== TEXT SHOWN ==
Tanggol Bayi salutes Filipino women activists who persist in the struggle for human rights, justice and accountability despite the prevalence of state-sponsored violence against them.
In today’s forum “She Persists,” Tanggol Bayi features four outstanding young women activists who have defied the odds and survived repression through sheer courage, firmness of principle and the unstinting support of the people’s movement.
Hailey Pecayo, at 19, serves as the spokesperson of Tanggol Batangan which monitors and documents human rights violations in Batangas province and provides services to victims. After joining a fact-finding mission to probe the killing of a nine-year-old girl by soldiers in 2022, she was falsely accused by the military of being an NPA member and charged with violating the Anti-Terrorism Act and International Humanitarian Law. Just this November, prosecutors dismissed the ridiculous charges against her.

== STORED DATA ==
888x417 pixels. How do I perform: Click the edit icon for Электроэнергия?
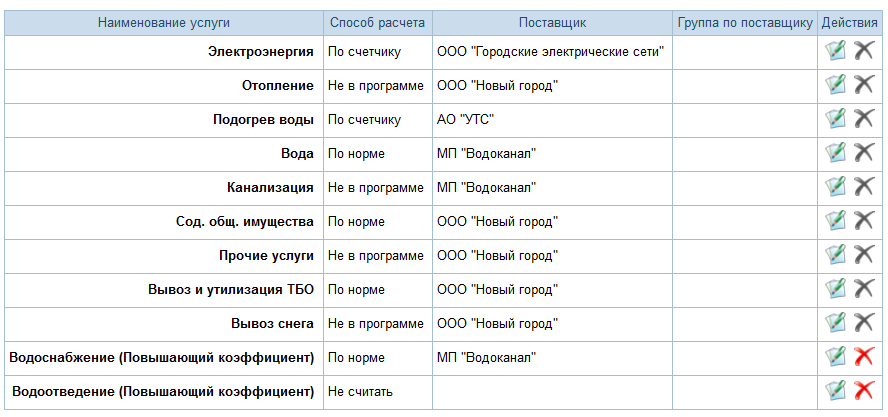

== APPLY WHAT YOU READ ==
**1.** In the Tanggol Bayi text, which group does Hailey Pecayo serve as spokesperson for?
**2.** From the Tanggol Bayi text, quote word for word the stretch from "Hailey Pecayo, at" through "charges against her.".
The data has no connection to the Tanggol Bayi text.

== ANSWERS TO THE PROBLEMS ==
**1.** Tanggol Batangan

**2.**
Hailey Pecayo, at 19, serves as the spokesperson of Tanggol Batangan which monitors and documents human rights violations in Batangas province and provides services to victims. After joining a fact-finding mission to probe the killing of a nine-year-old girl by soldiers in 2022, she was falsely accused by the military of being an NPA member and charged with violating the Anti-Terrorism Act and International Humanitarian Law. Just this November, prosecutors dismissed the ridiculous charges against her.